José Jaramillo


Es increíble que después de más de cinco siglos haya regresado a ejercer sus omnímodos poderes de inquisidor el padre Tomás de Torquemada, reencarnado en un abogado colombiano, camandulero e intolerante, que se ha convertido en el coco de los funcionarios públicos, porque en cada paso que dan aparece su temible figura, agazapada tras códigos e incisos, que en nuestra legislación abundan, para mayor confusión en la administración oficial, porque en un país de abogados, titulados o no, cualquier disposición legal es susceptible de innumerables interpretaciones, acomodadas a las necesidades de cada quien, especialmente si se trata de sacar del camino a oponentes políticos, para allanar el camino hacia cualquier aspiración burocrática.

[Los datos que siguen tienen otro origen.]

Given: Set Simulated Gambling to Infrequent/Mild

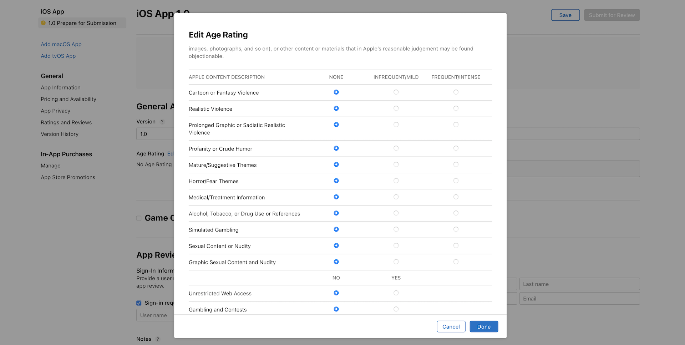Looking at the screenshot, I should click(x=396, y=229).
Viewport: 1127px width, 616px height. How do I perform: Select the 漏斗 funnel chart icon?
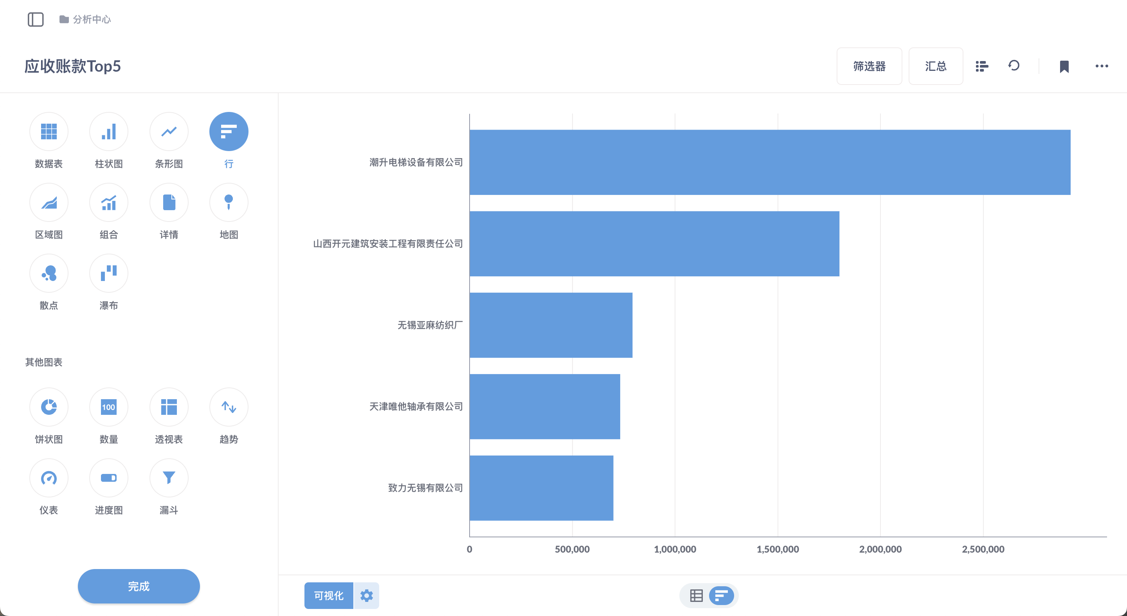(169, 478)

"El poder es para poder", decía un banquero antioqueño, cuando sus asesores jurídicos le advertían que algún procedimiento no se podía adelantar, porque era contrario a la ley. Así acabó con un sindicato que apenas nacía en la institución que presidía, despidiendo a todos sus integrantes, sin importarle el costo de su arbitrariedad. ¿Qué puede esperarse entonces de un funcionario que ejerce el control de la administración pública, elegido por el Congreso, cuando tiene poderes absolutos, tanto que sus decisiones solo puede revisarlas él mismo? Es decir, que por encima de sus fallos no hay ninguna instancia de apelación. Y, además, bajo a su mando hay un ejército de funcionarios, tal vez la nómina más numerosa de la burocracia, para comprar a sus electores (los parlamentarios) con puestos para sus parientes y amigos, lo que de paso los inhabilita para adelantar cualquier procedimiento fiscalizador contra el supremo inquisidor.

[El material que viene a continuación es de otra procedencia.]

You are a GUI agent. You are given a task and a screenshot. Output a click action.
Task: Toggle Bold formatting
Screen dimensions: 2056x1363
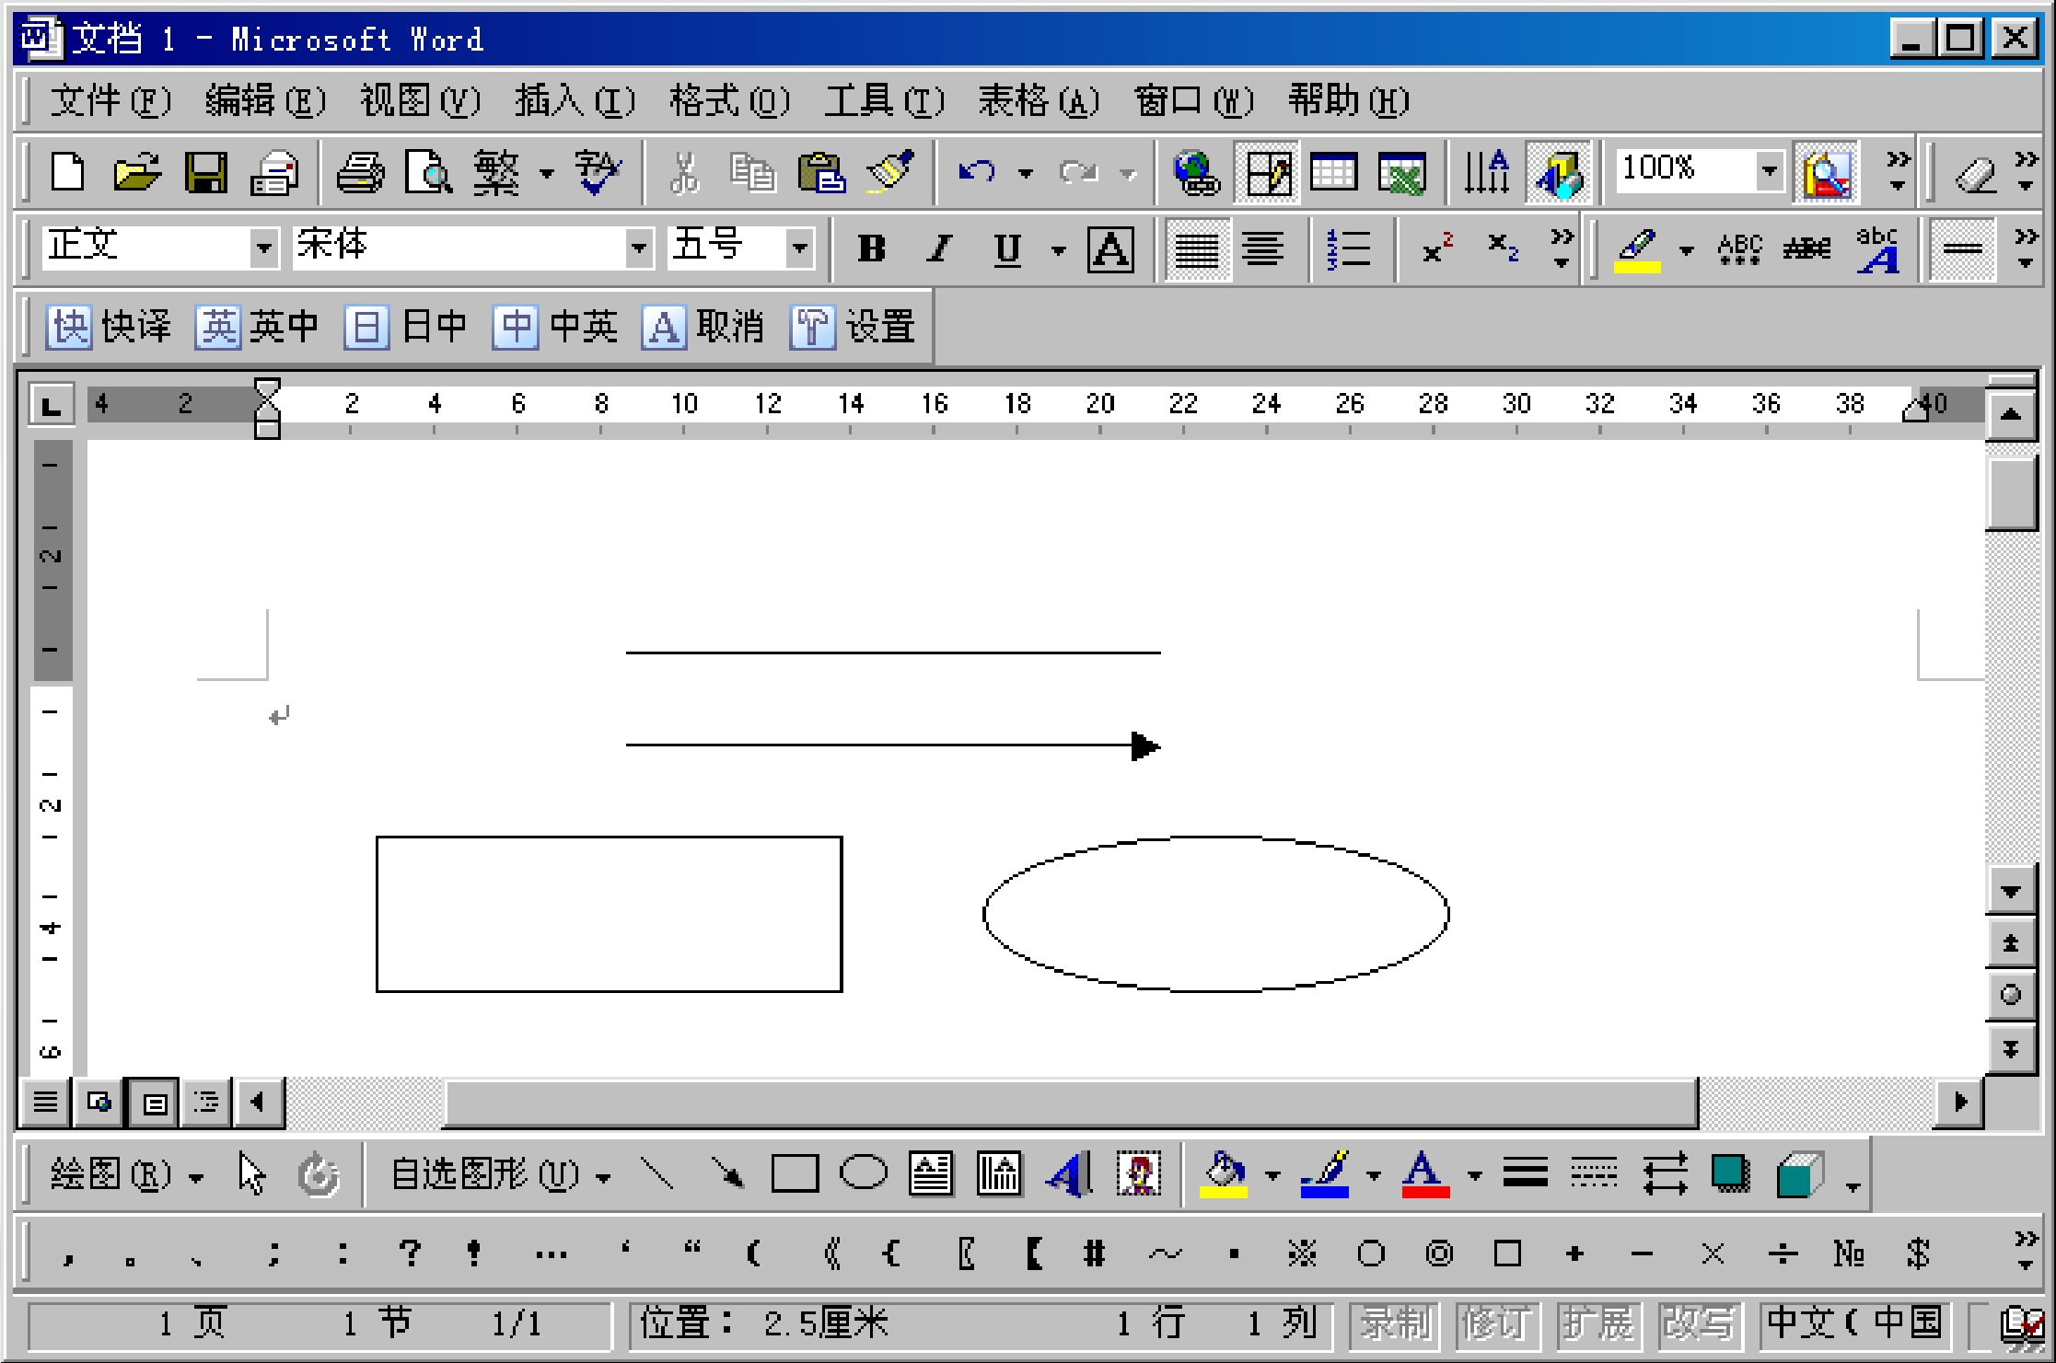(871, 248)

Dicho de otra manera, el procurador general de la Nación tiene en sus manos todas las herramientas necesarias para blindarse contra cualquier sanción, y garantizar su reelección en el cargo, porque el poder que le otorgan sus mañosos manejos le sirve para bloquear a sus jueces naturales. Y ese poder, ejercido por varios períodos, le permite al funcionario armar su estrategia para poner los ojos en destinos burocráticos superiores: la presidencia de la República, por ejemplo.
El dilema de cuál fue primero, el huevo o la gallina; o de si el perro puede morderse su propia cola, se parecen, por lo difíciles de resolver, a la posibilidad de hacer una reforma eficaz a la justicia, y a los organismos de control, porque quienes tienen la función constitucional de hacerla, los congresistas, están académica y moralmente impedidos. Es decir, que no saben cómo se hace o tienen la conciencia pignorada.
Nada es más peligroso que un fanático, político o religioso, con el poder que tiene en Colombia el procurador general de la Nación; máxime cuando acaricia aspiraciones presidenciales y necesita sacar del camino a eventuales contendores.